On day 2 of her admission here, she has remained persistently encephalopathic, unresponsive to stimuli. The MICU has also noted her pupils to be fixed and dilated. They obtained a non-contrast head CT. At this point, you are consulted while on call overnight. You get on your way to see the patient as you just finished up seeing your tenth ED consult of the night.
Fixed and dilated pupils? Well that can't be good. The localization is already apparent-- something affecting the midbrain, whether by direct compression or infiltration. With such a bad finding, it's reasonable to engage that type 1 thinking and algorithmically jump to the catastrophic processes that could have occurred or is occurring.
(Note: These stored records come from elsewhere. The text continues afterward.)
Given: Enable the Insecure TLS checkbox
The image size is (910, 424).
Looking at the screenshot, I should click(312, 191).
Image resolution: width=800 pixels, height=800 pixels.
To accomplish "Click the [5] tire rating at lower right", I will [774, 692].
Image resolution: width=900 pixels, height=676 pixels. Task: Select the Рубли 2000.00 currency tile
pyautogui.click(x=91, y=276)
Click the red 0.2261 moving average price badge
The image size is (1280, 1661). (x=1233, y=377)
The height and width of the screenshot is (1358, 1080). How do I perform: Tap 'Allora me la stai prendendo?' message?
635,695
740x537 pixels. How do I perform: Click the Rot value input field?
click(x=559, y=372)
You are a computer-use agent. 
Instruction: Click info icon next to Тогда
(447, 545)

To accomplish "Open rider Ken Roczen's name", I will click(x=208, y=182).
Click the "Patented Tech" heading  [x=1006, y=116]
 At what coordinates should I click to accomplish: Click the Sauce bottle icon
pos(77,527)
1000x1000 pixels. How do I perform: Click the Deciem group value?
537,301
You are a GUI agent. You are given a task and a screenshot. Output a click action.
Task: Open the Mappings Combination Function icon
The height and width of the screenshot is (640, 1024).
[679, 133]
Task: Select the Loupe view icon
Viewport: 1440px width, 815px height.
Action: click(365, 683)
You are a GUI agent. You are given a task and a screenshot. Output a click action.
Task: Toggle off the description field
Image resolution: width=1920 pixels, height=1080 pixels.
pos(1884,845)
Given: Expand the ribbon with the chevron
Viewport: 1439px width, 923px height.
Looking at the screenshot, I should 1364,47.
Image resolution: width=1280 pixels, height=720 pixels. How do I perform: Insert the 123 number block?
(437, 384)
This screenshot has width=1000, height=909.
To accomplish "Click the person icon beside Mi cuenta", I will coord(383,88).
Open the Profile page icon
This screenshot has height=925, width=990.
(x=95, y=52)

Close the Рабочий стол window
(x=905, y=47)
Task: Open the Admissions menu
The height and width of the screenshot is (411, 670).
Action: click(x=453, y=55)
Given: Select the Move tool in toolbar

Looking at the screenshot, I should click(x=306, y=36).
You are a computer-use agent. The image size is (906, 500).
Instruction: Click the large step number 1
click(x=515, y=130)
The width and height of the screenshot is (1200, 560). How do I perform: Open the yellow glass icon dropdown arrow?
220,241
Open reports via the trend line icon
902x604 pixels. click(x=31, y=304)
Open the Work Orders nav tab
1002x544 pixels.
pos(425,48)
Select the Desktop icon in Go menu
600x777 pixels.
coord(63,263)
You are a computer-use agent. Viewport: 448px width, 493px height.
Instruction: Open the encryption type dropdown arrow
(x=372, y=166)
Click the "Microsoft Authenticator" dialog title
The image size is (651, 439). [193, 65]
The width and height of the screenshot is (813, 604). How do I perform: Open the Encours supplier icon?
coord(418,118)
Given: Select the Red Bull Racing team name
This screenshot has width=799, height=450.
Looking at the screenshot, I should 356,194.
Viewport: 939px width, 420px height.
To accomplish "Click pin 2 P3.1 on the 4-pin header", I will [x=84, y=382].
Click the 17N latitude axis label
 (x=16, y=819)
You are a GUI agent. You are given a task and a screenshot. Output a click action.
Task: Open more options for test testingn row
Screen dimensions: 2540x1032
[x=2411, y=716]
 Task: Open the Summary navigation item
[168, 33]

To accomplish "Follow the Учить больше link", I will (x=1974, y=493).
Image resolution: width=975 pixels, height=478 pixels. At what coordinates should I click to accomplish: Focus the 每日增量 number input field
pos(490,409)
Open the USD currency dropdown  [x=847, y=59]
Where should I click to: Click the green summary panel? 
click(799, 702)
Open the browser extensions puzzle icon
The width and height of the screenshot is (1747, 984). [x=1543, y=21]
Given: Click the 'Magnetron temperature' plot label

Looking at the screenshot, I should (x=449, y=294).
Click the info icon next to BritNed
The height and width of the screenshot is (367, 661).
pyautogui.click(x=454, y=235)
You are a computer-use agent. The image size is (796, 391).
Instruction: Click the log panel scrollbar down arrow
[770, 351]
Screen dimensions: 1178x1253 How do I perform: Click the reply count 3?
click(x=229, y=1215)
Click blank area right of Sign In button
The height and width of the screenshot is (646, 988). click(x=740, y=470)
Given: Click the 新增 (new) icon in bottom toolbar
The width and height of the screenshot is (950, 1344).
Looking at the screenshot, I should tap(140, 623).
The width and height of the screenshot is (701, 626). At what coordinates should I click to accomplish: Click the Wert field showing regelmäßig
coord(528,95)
You're already wondering about any large hemorrhage or lesion with mass effect that could be compressing the midbrain, whether directly or indirectly (via ventriculomegaly and the resultant hydrocephalus). You're also likely wondering if they had been giving any medications that would cause this (including anything nebulized that might've leaked out and contacted her eyes). Oh, and you remind yourself to ask the primary team if ophthalmology had pharmacologically dilated her pupils recently as part of their examinations.
And how long has this finding been apparently? Unclear. If it was a sudden finding, then that's helpful to know, as any interventions for anything structural would have a higher likelihood of being effective.
As you rush up the stairs, you quickly pull up the non-contrast head CT that the MICU just got. Whew. There doesn't seem to be any large structural etiology at play here-- there's no large hemorrhage, there's plenty of space around the brainstem, and there's no ventriculomegaly. You relax a little. Could this just be from the large amounts of sedation he had been getting at the OSH?